FAIXA A FAIXA, por Chinaina
01) Carnaval Infinito – “Eu vou fazer um carnaval infinito quando te encontrar”. Esse refrão apareceu em 2017, mas deixei ele de lado por um tempo, pois estava no processo do “Manual de Sobrevivência para Dias Mortos”, meu álbum anterior. Ano passado, quando a ideia de um EP de carnaval tomou forma, eu lembrei desse refrão e escrevi o resto da música tentando imaginar um reencontro com o carnaval. Como queria fazer um samba reggae, convidei Michelle Abu para fazer a música comigo. Ela, baiana e excelente instrumentista, trouxe o tempero percussivo que eu imaginava. Gravei violão e baixo e convidei outra baiana, Thathi, para tocar o bandolim. Essa canção é também uma homenagem ao carnaval da Bahia e toda a influência que absorvi da música de lá quando apresentei durante anos o carnaval da Band.
02) Deixe-se Acreditar – Quando compus essa música com Felipe S. e Marcelo Campello, em 2003, a gente não imaginava que ela seria um dos grandes sucessos do Mombojó, claro, mas toda vez que ia nos shows e via todo o público cantar aquela música, algo me dizia que em dado momento eu deveria fazer uma versão dela. Não pensei duas vezes, essa música vira frevo facilmente e ainda periga ser cantada nas ladeiras de Olinda. Hahaahahahaa. Encomendei os arranjos ao maestro Nilsinho Amarante, deixando claro que queria uma introdução longa e que os arranjos se aproximassem de um frevo de rua, só que Nilsinho alertou que frevos de rua são instrumentais. Retruquei dizendo: “Então, Nilsinho, teremos um frevo de rua com letra dessa vez. E assim ele construiu os arranjos para a música. Pra coroar a faixa chamei Felipe S. pra dividir as vozes comigo.

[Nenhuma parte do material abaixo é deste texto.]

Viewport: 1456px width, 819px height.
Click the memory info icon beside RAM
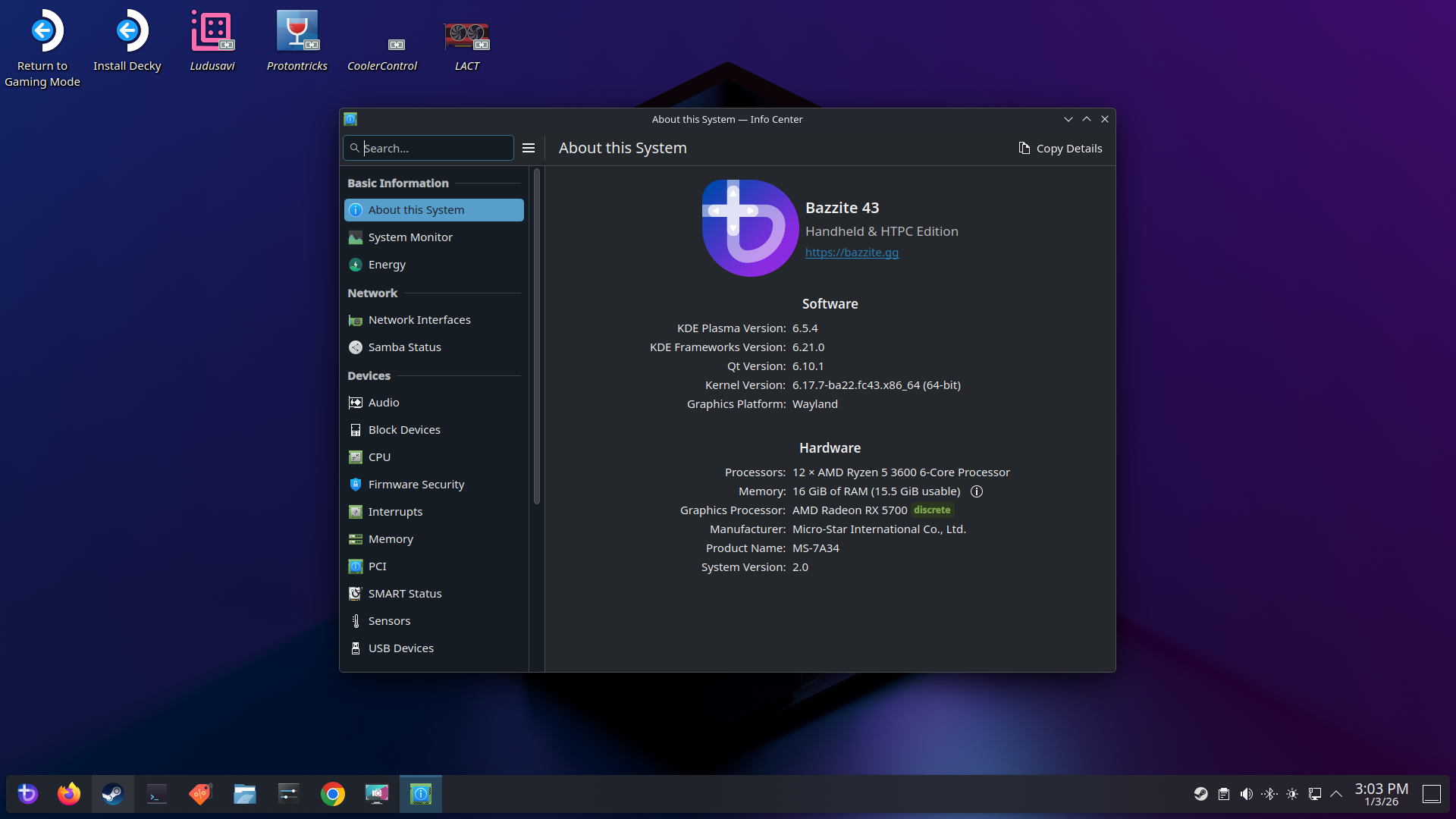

03) Hardcore Brasileiro – Sempre imaginei uma versão com orquestra de frevo para essa música que lancei com o Sheik Tosado em 1999. Mas foi a música que deu mais trabalho de fazer nesse EP. Encomendei os arranjos a Nilsinho e pedi que a música fosse rápida, como um hardcore. Nilsinho explicou que o frevo tem um andamento entre 150 e 160 BPM e que seria loucura acelerar o frevo a 180 BPM como eu queria. Conversa vai, conversa vem, e nada de convencer o maestro. A certa altura falei: “Nilsinho, as orquestras que tocam na rua aceleram o frevo que só a porra, aquilo parece um hardcore, bicho. Quero essa energia, quero o cheiro de loló e suvaco nessa música”. Ele riu e me disse que os tradicionalistas do frevo iam ficar putos e eu disse: “Nilsinho, relaxa, estamos fazendo história. É o primeiro frevo em 180 BPM e seremos lembrados na história por bem ou por mal”. Ele deu risada e me trouxe de volta o arranjo incrível que ele criou. A história do suvaco e loló deu certo. (risos)
04) Virando Papangú – Aqui eu juntei algo que já fazia desde a época do Sheik tosado: o frevo e o hardcore. Acho que são duas vertentes musicais que tem tudo a ver e há bastante tempo faço essa colagem. No “Manual de Sobrevivência para Dias Mortos” já tem um, “Frevo e Fúria”, e “Virando Papangú” é uma espécie de continuação dessa faixa. Eu já tinha a música pronta quando convidei Cannibal (Devotos) pra cantar comigo, mas na hora de mandar a música pra ele resolvi cortar uma parte da letra que tinha escrito e fiz o convite para ele escrever a faixa comigo. Gosto muito das composições dele e não podia perder essa oportunidade. Cannibal, um cara super generoso, e além de aceitar o convite pra cantar, veio com uma letra incrível que se encaixou perfeitamente com a parte que eu já tinha escrito. O resultado é esse: uma roda de pogo no meio do carnaval.
– Bruno Lisboa escreve no Scream & Yell desde 2014. A foto que abre o texto é de Pamella Gachido.